Senin, 02 November 2009

Pengalaman bertemu pak Pudjono

Pengalaman pertama dengan pak Pudjono


Pada hari Minggu sore waktunya lupa, sekitar tahun 1998 aku mengikuti sembahyangan lingkungan di rumah keluarga Anton Saidi. Kebetulan aku yang membawakan renungan dan aku mengajak untuk berdialog berbagi pengalaman dengan semua umat yang datang. Salah seorang yang menyampaikan sharing adalah seorang bapak yang penglihatannya sudah jauh berkurang. Dia men-sharing-kan masalah keluarga yang dihadapi, yang ditinjau dari sisi duniawi dan sisi sorgawi. Dalam hatiku berkata bahwa bapak ini mempunyai sesuatu yang perlu dikorek, digali lebih dalam. Siapa tahu? Sepertinya ada simpul-simpul yang merangsang aku untuk lebih dekat dan lebih mengenal dia.

Selesai doa lingkungan aku mengajak ngobrol bagi yang masih ingin melanjutkan dialog, dan tuan rumah tidak berkeberatan, malah sekalian ikut nimbrung untuk melepas kangen. Bapak tersebut bernama Pudjono yang bekerja di LIPI Bandung. Dalam obrolan tersebut terungkap bahwa pak Pudjono mempunyai kelebihan yang didapat sewaktu merasakan kekesalan tidak lulus suatu mata pelajaran kuliah. Dalam keadaan gusar dan panas dia disuruh bapaknya, mendinginkan diri dengan cara masuk sungai kungkum di malam hari. Dalam masa-masa kungkum itulah dia mengalami penglihatan dan pendengaran yang lain. Di awalnya memang terjadi perang batin yang bermacam-macam. Lama kelamaan pak Pudjono mulai bisa mengendalikan dan merasakan tentang apa saja yang dilihat dan didengar. Mana yang baik dan mana yang buruk mulai dapat dibedakan.

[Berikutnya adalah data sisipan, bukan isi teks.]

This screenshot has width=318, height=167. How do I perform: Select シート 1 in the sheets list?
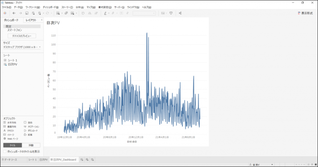(x=12, y=61)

Pada zaman itu kelebihannya dapat dimanfaatkan untuk membeli nomor undian sejenis Nalo atau nomor buntut. Namun juga dapat untuk membantu bagi keperluan lain-lain. Dari pendengaran dan penglihatan yang dimiliki, nyatanya dapat memberikan juga kebutuhan hidup pada waktu itu. Anggaplah, dengan uang seribu rupiah pemberian orang tua, dibelikan nomor undian maka motor DKW sudah bisa terbeli. Hoby berburu dapat dicapai dengan membeli nomor undian, dapat terbeli senjata laras panjang model BSA atau Diana.

Akupun menceritakan pengalaman rohani yang pernah aku terima. Pengalaman rohani di sentuh Tuhan, bukan karena menerima karunia Roh sejenis indera keenam. Aku ceritakan juga sewaktu aku sekeluarga mengunjungi saudara seorang bruder di Tanjungsari, bahwa dia mengatakan :”Dik Dar, sakjane kowe kuwi oleh bendho nanging ora tau diasah. mBok coba diwiwiti bendhone diasah.” Aku ceritakan juga sewaktu aku masih duduk di SMA, sakit dirawat di rumah Sakit dr. Karyadi Semarang. Aku merasa disentuh di perutku oleh orang berjubah putih dan aku sembuh. Pada saat itu aku bisa merasakan dapat melihat yang akan terjadi untuk hal-hal tertentu, dan aku buktikan yang nyatanya betul. Sayangnya setelah aku bekerja dan mengenal uang atau yang disebut mamon itu, lama kelamaan hilang.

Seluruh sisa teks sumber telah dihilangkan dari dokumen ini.